Shakira Collier spends a lot of time thinking about health.
Up until recently, though, it’s been mostly other people’s health the 24-year-old considers. She works as a home health aide, where her job is to look after those who aren’t able to tend to themselves.
But when first I met her earlier this year, shortly before the coronavirus pandemic, she told me things were about to become a lot less one-sided.
"I'm not about to play around," she told me. "I’m about to stop smoking, all that. I’m about to get myself together. I’m trying to lose weight, I wanna go back to school."
She likes her job fine. It feels good to help people.
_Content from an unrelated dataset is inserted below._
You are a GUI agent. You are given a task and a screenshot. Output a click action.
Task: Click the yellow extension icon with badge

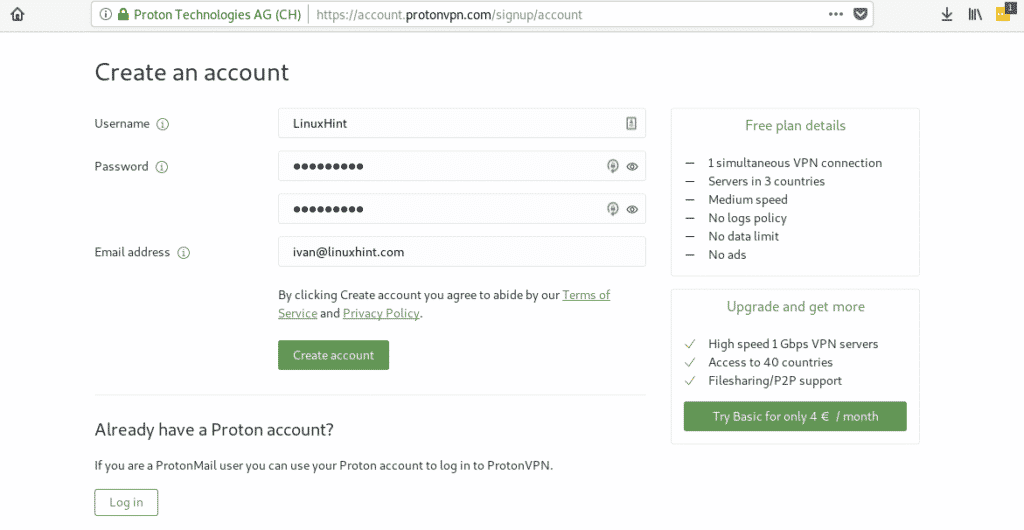(1004, 12)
But it also keeps her stationary, waiting around in clients' homes until they need something.
That doesn't feel good in her body or her mind.
Shakira invited me to follow her as she turned over several new leaves. She wanted to eat better, start exercising. We even made plans to start jogging together.
Then, life took a few unexpected turns — turns that affected her ability to carry through on her plans and tested her resilience.
On this episode of "Inside the Bricks: Woodhill Homes," we examine what it takes to remain committed to goals of health and wellness in a neighborhood that — decades after formal redlining was outlawed — continues to be passed over for private investment.
We also hear from yoga teacher Kimberly Archibald Russell, who works to improve the health and wellness of her community by drawing people to her classes through consistency and commitment.
And neighborhood organizer Julian Khan looks back on the too-brief life of Rayshawn Armstrong, who frequently performed his poetry and stories at Woodhill Homes in an effort to lift people's spirits.